Date: September 20, 2024 Time: 17:57:49

The writer Yuri Vasilievich Bondarev.

Photo: TASS photo chronicle.

“THE DIAMOND SHINE OF A SIMPLE WORD”

Yuri Bondarev was one of the best Russian writers of the 20th century. Today it will seem like a rather bold statement to many, but it is enough to reread “Hot Snow” or “Silence” to remember how extraordinary the author of it was. And in the USSR, where dozens of excellent books about the war were written, Bondarev had few competitors.

He knew war very well. He emerged as a cadet from infantry school in 1942, an eighteen-year-old who had just finished tenth grade. At Stalingrad he soon became commander of a mortar crew and then of an artillery battery. He managed to survive the meat grinder of the most terrible battle of the 20th century. He suffered frostbite, shock and was injured several times. “We went through all the circles of hell, full of hope, and we felt like people defending their home, their family and their loved ones. We seemed like very adult people who could no longer be surprised by anything. And at the same time, my companions, who returned after the war and were not afraid of anything, were afraid to kiss a girl… I think it was a miracle that I survived the war. Death was always there. One day a projectile fell in front of me and then I heard: “Lord, save and preserve!” And it did not explode,” said Yuri Vasilyevich in an interview with the writer Sergei Shargunov, which was his last.

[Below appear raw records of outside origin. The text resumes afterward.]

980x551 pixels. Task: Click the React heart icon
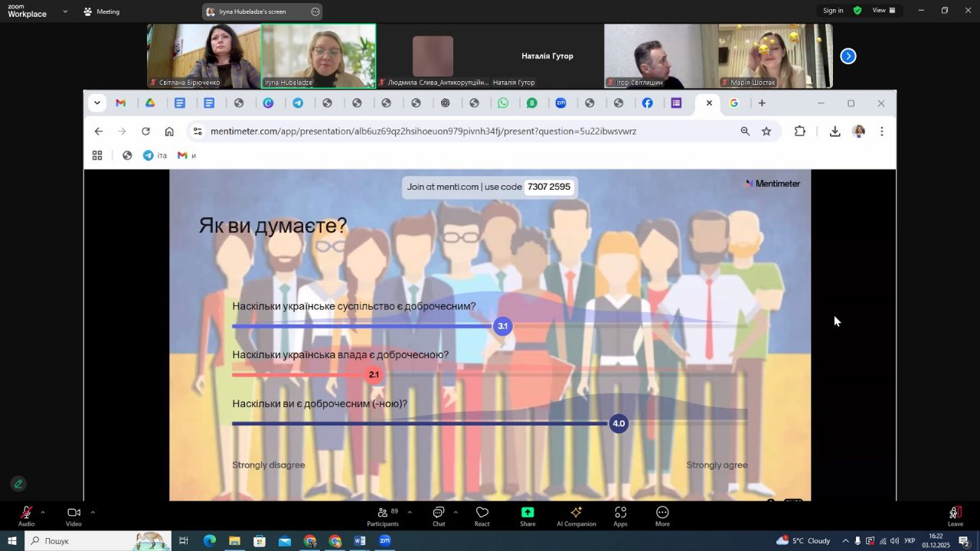[x=482, y=514]
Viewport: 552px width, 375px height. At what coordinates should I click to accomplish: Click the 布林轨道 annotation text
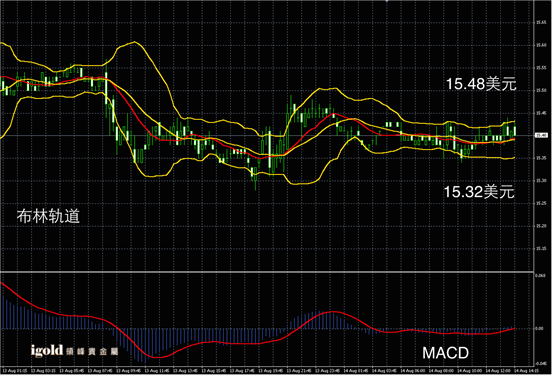pos(48,216)

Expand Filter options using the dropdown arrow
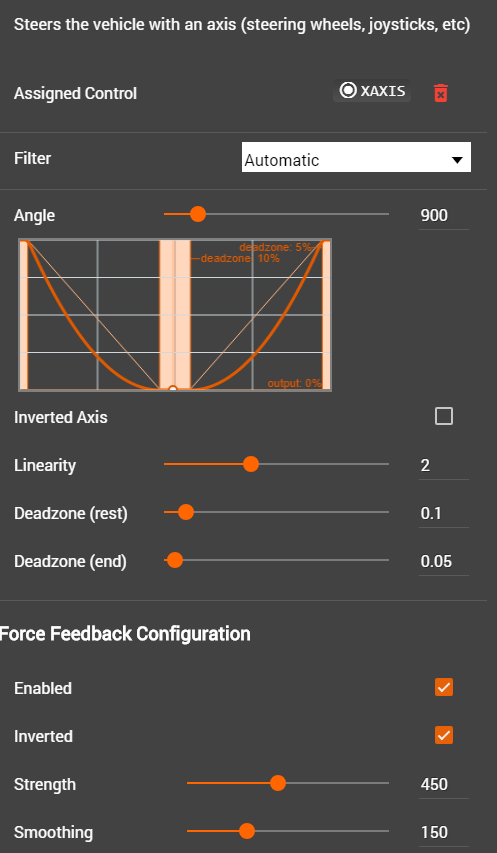[457, 160]
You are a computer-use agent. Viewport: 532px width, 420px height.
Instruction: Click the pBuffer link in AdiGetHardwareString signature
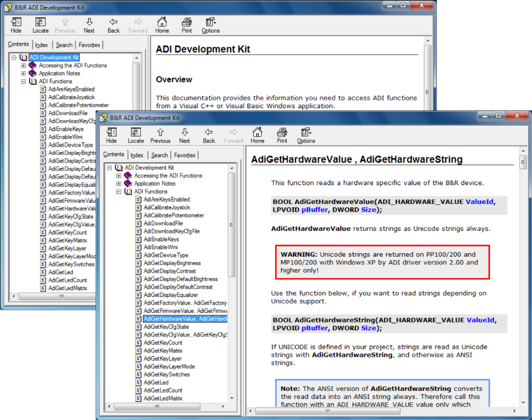click(314, 328)
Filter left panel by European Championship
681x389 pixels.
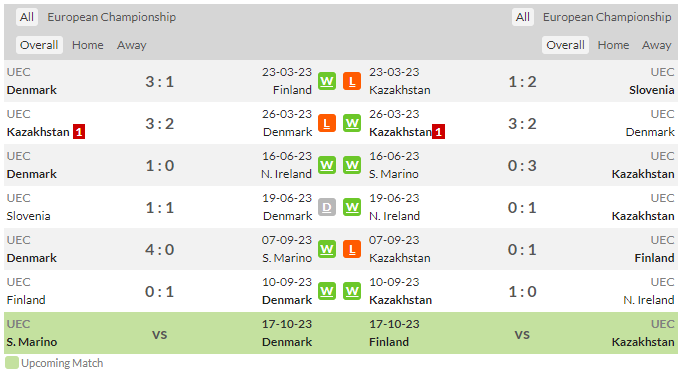pos(112,17)
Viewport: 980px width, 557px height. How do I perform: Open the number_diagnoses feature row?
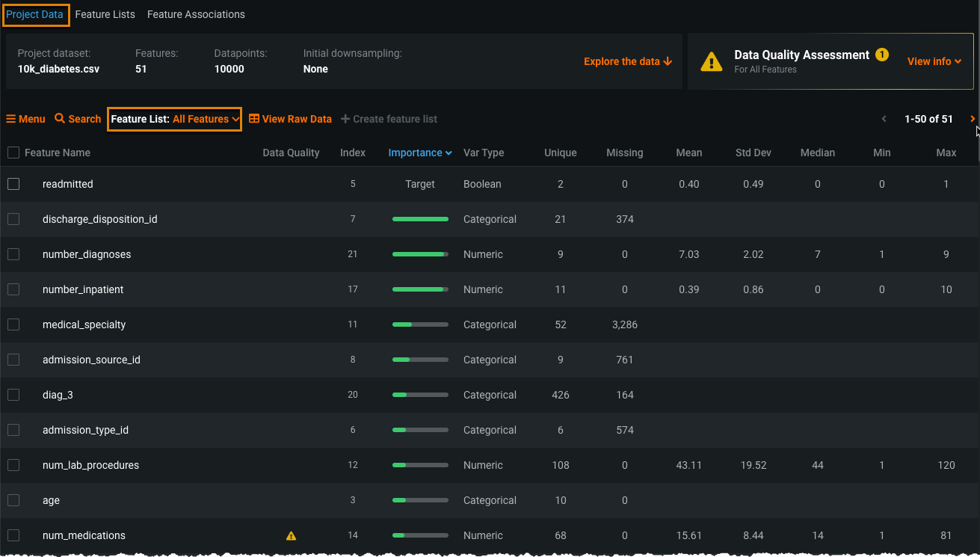(87, 254)
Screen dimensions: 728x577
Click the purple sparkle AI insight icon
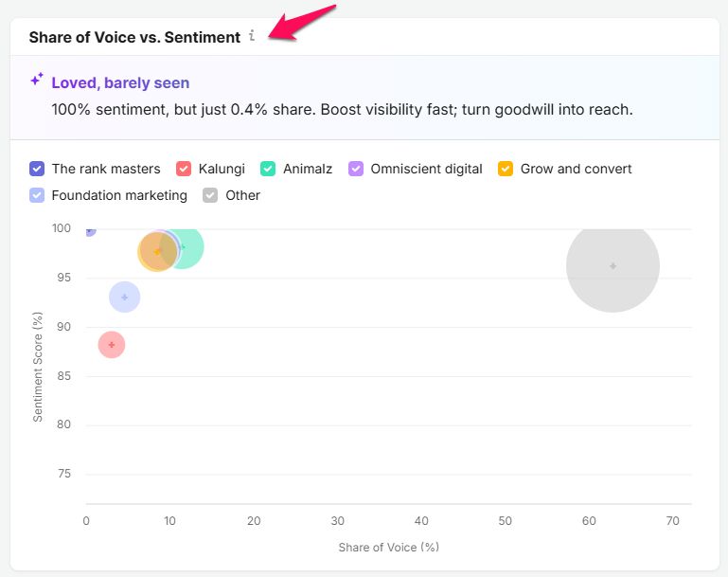[x=37, y=80]
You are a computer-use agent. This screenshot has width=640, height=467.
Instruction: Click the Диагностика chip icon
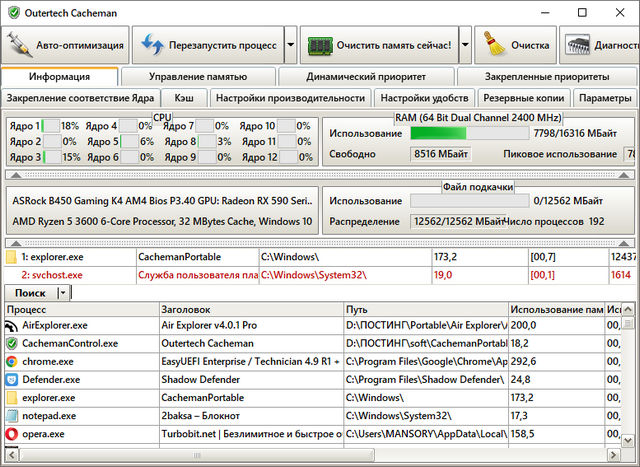click(x=577, y=45)
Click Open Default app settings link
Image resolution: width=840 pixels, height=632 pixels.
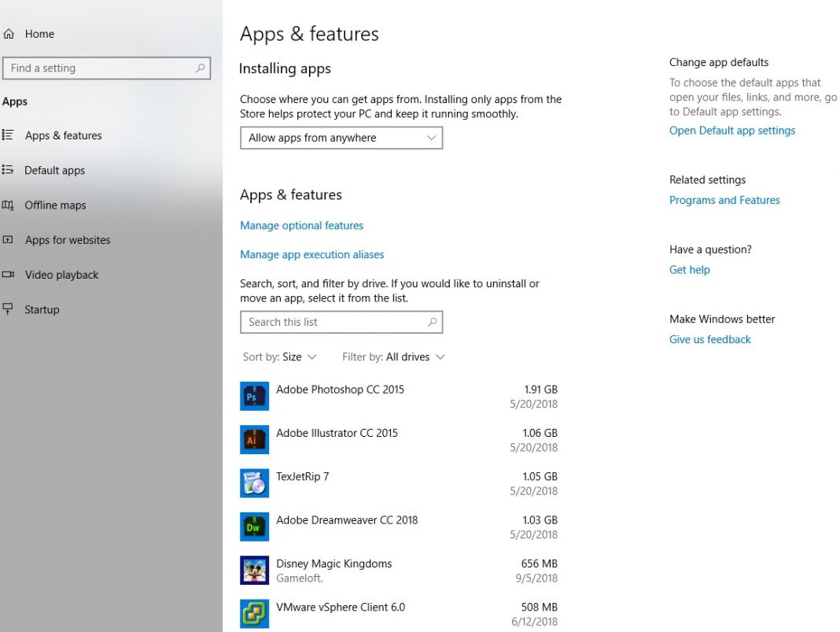pyautogui.click(x=731, y=131)
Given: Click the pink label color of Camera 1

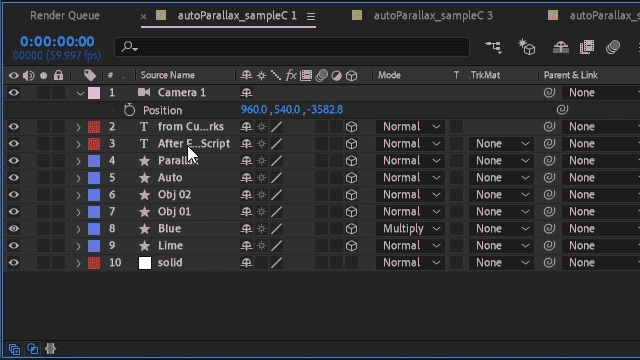Looking at the screenshot, I should pyautogui.click(x=94, y=93).
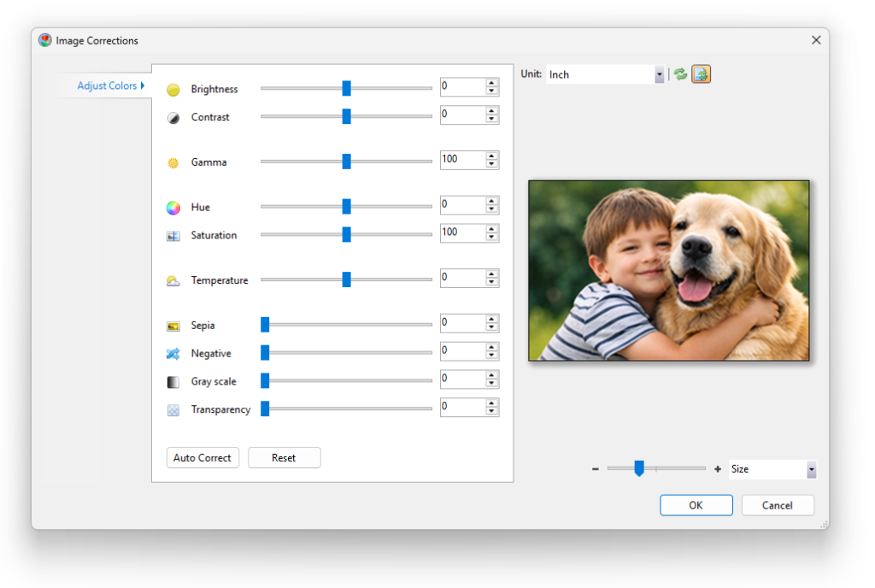Click the Temperature weather icon

pos(173,280)
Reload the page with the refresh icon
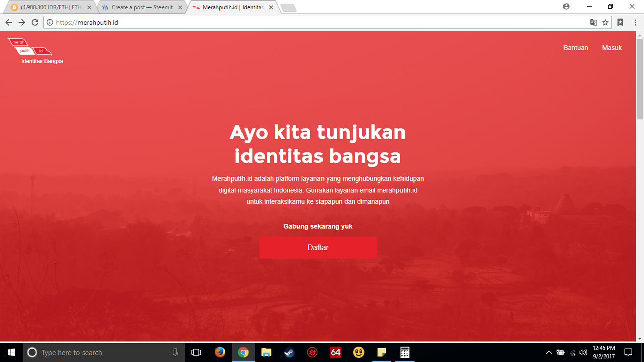Screen dimensions: 644x362 35,22
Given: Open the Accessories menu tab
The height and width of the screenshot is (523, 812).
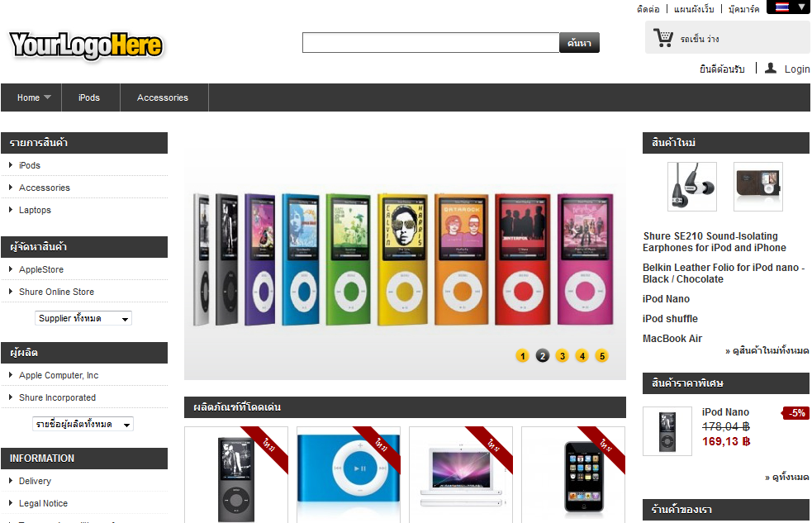Looking at the screenshot, I should tap(163, 97).
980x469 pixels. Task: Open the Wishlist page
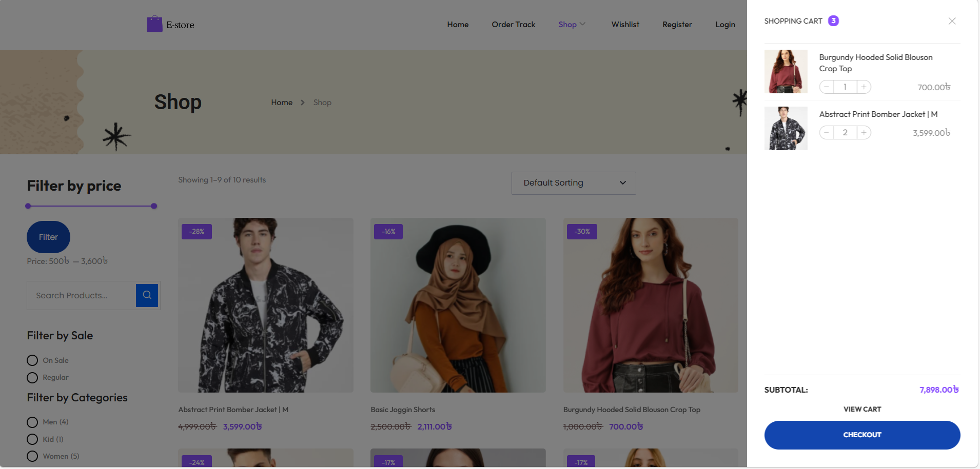(x=625, y=25)
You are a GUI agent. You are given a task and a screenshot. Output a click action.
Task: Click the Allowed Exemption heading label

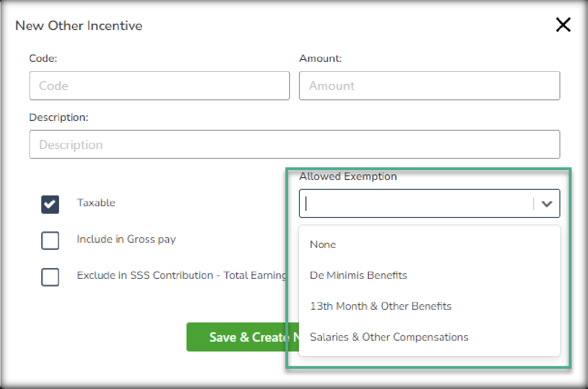tap(348, 177)
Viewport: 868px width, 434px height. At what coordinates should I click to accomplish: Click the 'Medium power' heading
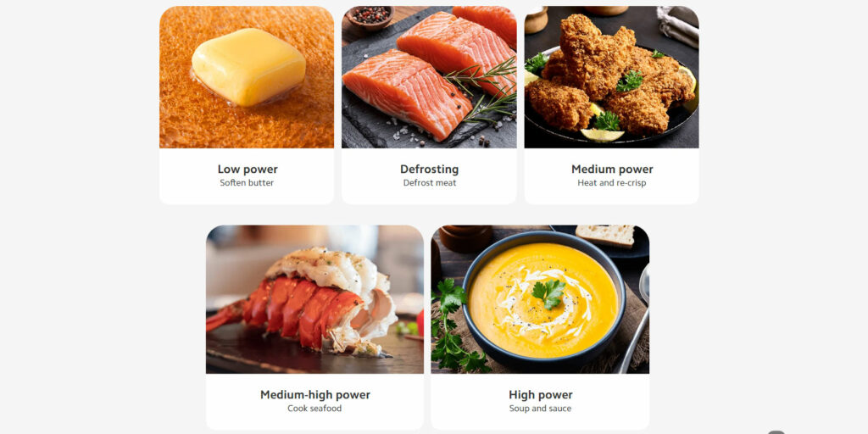(612, 170)
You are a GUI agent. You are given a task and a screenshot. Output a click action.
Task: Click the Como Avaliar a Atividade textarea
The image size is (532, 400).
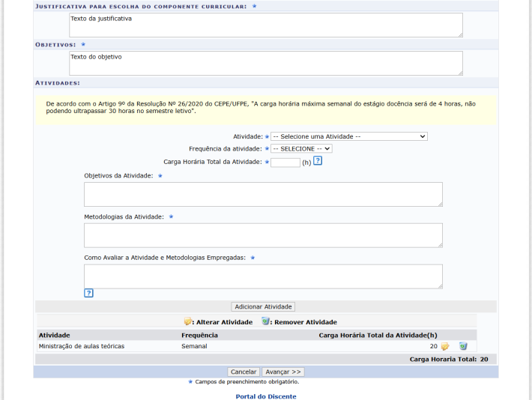[263, 276]
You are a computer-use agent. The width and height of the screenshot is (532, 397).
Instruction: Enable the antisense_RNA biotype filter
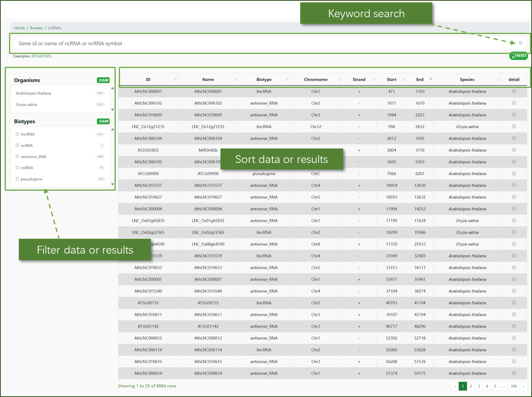click(x=17, y=157)
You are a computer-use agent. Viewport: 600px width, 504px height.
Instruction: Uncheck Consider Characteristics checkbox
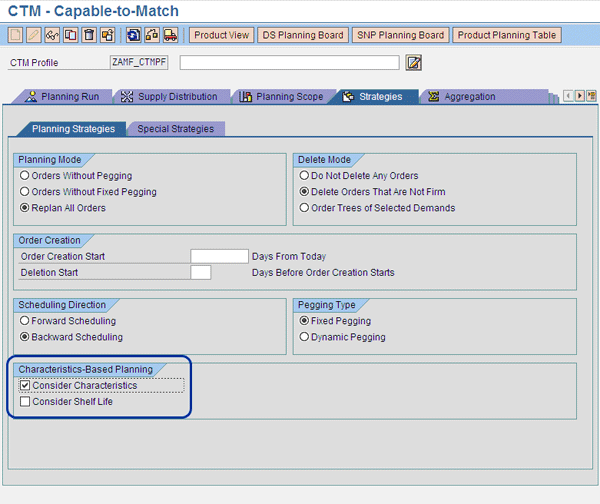24,385
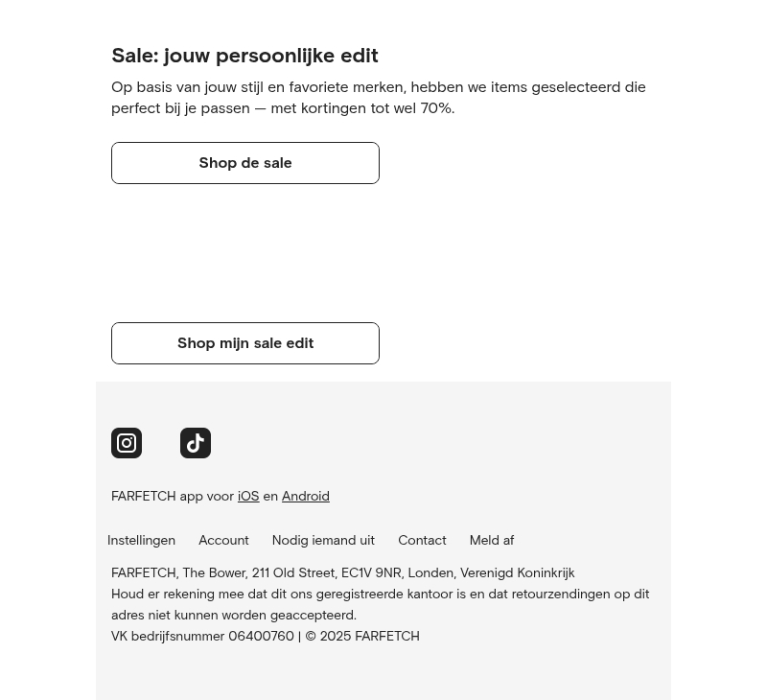The width and height of the screenshot is (767, 700).
Task: Click 'Meld af' to unsubscribe
Action: pos(491,540)
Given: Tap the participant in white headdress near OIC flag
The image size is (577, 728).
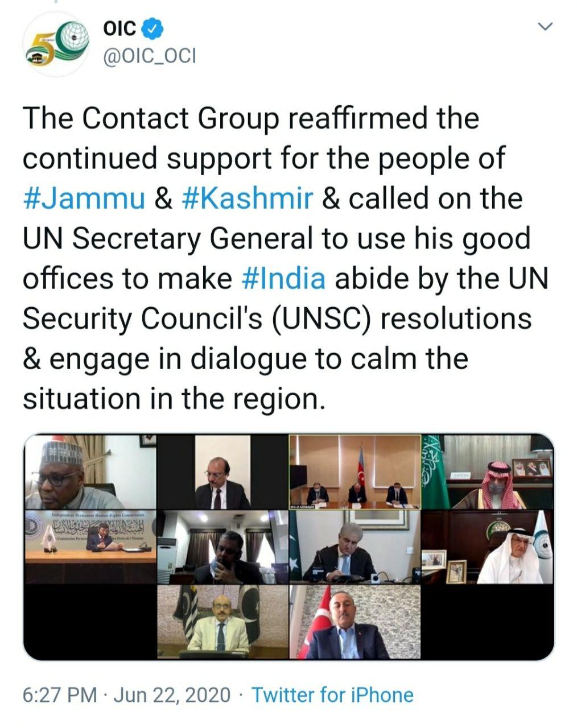Looking at the screenshot, I should pyautogui.click(x=487, y=547).
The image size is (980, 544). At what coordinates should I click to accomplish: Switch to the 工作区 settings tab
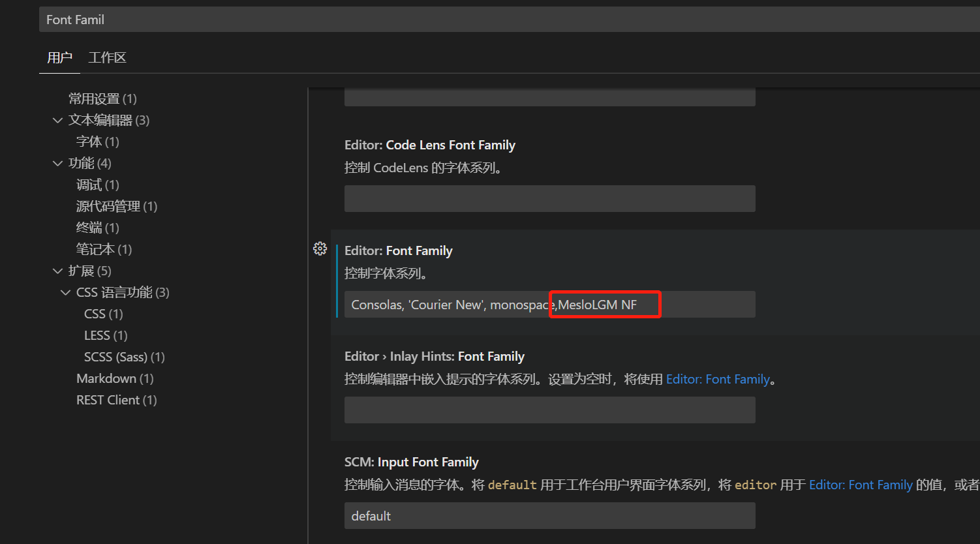tap(106, 57)
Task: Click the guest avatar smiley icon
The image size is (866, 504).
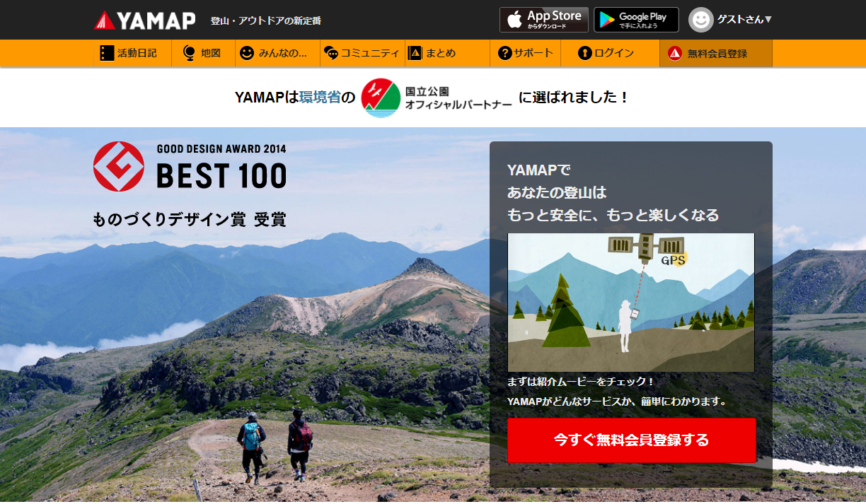Action: point(700,20)
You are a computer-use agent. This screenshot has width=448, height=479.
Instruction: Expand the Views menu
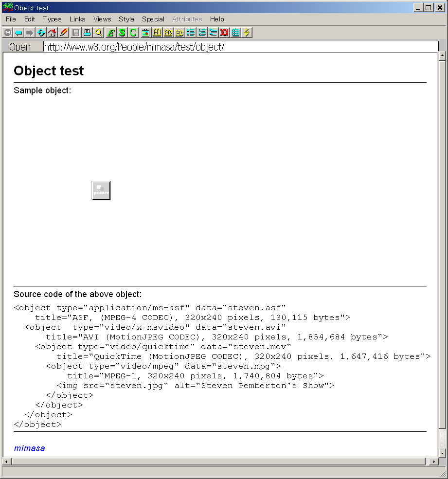tap(102, 19)
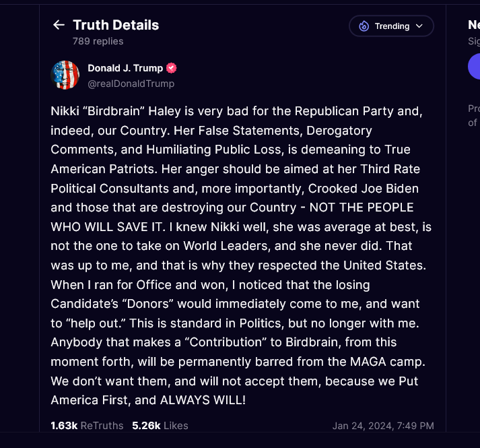Viewport: 480px width, 448px height.
Task: Expand the Trending sort chevron
Action: click(x=420, y=26)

He thought about becoming a writer as a child: he called his first story his school essay “How I Spent the Summer”; the teacher read it aloud and then in every possible way encouraged the student’s literary inclinations. (Only later did I have to forget about writing for a long time. “During the war, I did not think about literature,” Bondarev said in an interview with Komsomolskaya Pravda in 1972, “only occasionally, when in the liberated cities I came across disheveled, sometimes burned, covered in dust among the ruins of the houses in the book, I remembered that in life there is not only war”). When the fighting ended, he composed stories and also poems in which, in his own words, he imitated Yesenin, Blok and Tvardovsky. At the same time, he “had an irresistible desire to become a driver”, and when he overcame this temptation, he thought about entering VGIK. But a friend who read several pages of his prose suggested he go to the Literary Institute.

Yuri Bondarev was one of the best Russian writers of the 20th century.

Photo: GLOBAL LOOK PRESS

A rather funny story happened there: “I come, the secretary is sitting, a rather pretty young woman. “Show me what you write: poetry, prose?” – “Both.” I read: “Aha, so, so, yes… By patronymic Vasilyevich? Yuri Vasilyevich, the poems are not successful. There’s a trash can there, break the pile and throw it away. Are these stories? I read it. “You can go. They will call you.” I called two days later: “Congratulations. I told your stories to Paustovsky and he told me: accept without exams.

To 21-year-old Yuri, writers then seemed like magicians capable of creating a world “more real than real”, and Konstantin Paustovsky, in whose seminary he studied, was just one of them. He was grateful to him all his life and recalled: “Paustovsky drew impeccably pure water from his wells; Freshness emanated from her. His crystalline words shine and shine like drops on the sunlit leaves. And his books are filled with a transparent and fragrant air… He revealed to me the grace, the diamond brilliance of the simplest word.”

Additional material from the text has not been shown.